The people who criticise and condemn those who place such advertisements have never been in their position. If people who are threatened go to the police, they are told that the police can do nothing to guarantee that their sons will not be murdered. The owners of such businesses are forced to place advertisements of that kind if they are to protect their families. Some right hon. and hon. Members might say that they should stand up and be counted, but although I in no way advocate giving in to the IRA, I must tell them and others that they should first imagine themselves in a similar situation. Only then could they appreciate what we and those shop owners are up against.

It is important for us to realise that what has happened on the border—the closing down of Army checkpoints overnight—has left Protestant families in a Government-created no-man's land. These people are simply terrified. I have talked to them, and they know not what to do. They are officially shut out from their own country for the period of darkness—the very time when the terrorists strike.

I trust that the Under-Secretary can give us some assurance today that the Government have taken this matter on board. I know that he is not able to tell us—nor do we want to know—the strategy that the security forces are adopting: that would pre-empt the effectiveness of such a strategy. However, I want a categorical assurance from the hon. Gentleman today.
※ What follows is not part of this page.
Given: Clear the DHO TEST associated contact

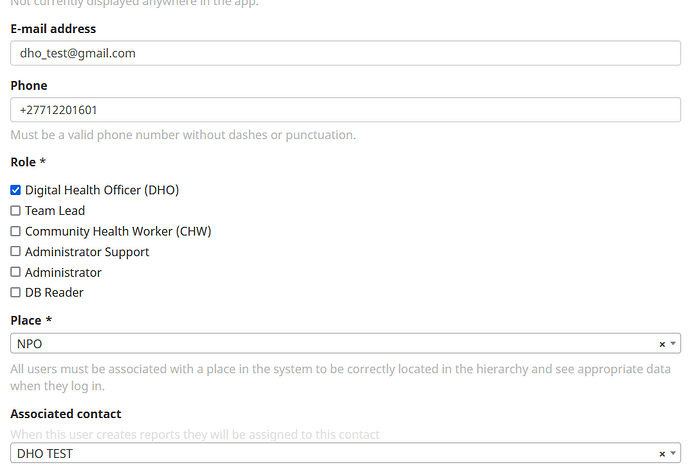Looking at the screenshot, I should [x=662, y=454].
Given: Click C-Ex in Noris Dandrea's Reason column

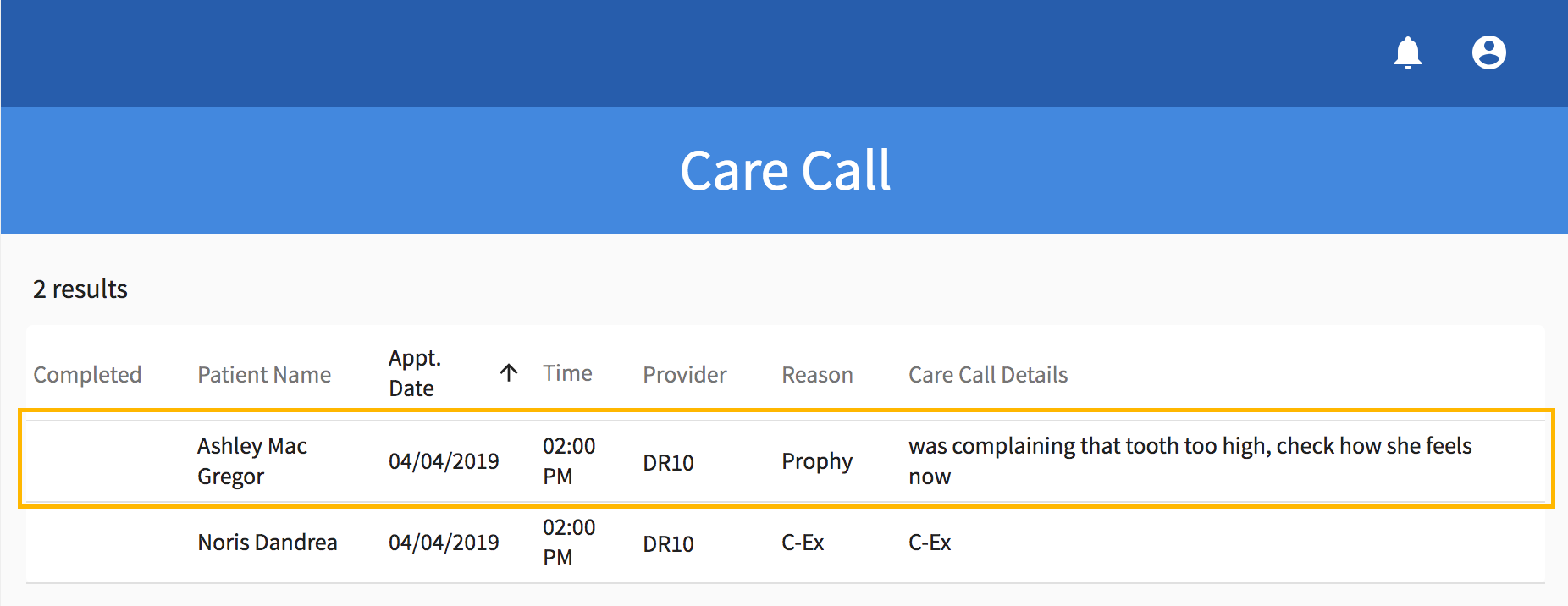Looking at the screenshot, I should (803, 543).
The rubbish spoken by ecumenical prelates, including the new RC Archbishop of Armagh, will not bring a settlement from IRA terrorists. I find it grievously insulting to Protestant politicians when, on the numerous occasions that we pleaded with the clerical gentleman to talk to us—we said, "Please come and talk to us"—he said, "No, I will not talk to you." Yet before the world he insidiously trounced Protestant politicians and said that politicians should be talking.

I will talk to the Roman Catholic Archbishop of Armagh any day that he wants to come to me, as the representative of the whole of Northern Ireland in Europe. I shall be prepared to meet him—he is a constituent of mine—and I am prepared to listen to what he has to say and to tell him what I feel.

I know that the Minister was listening to the prelate recently, as was the hon. Member for Fermanagh and South Tyrone (Mr. Maginnis). I do not know whether they benefited from the worship of the Virgin Mary in that programme. I would certainly not benefit from it. However, in politics we need to ensure that we do not act hypocritically.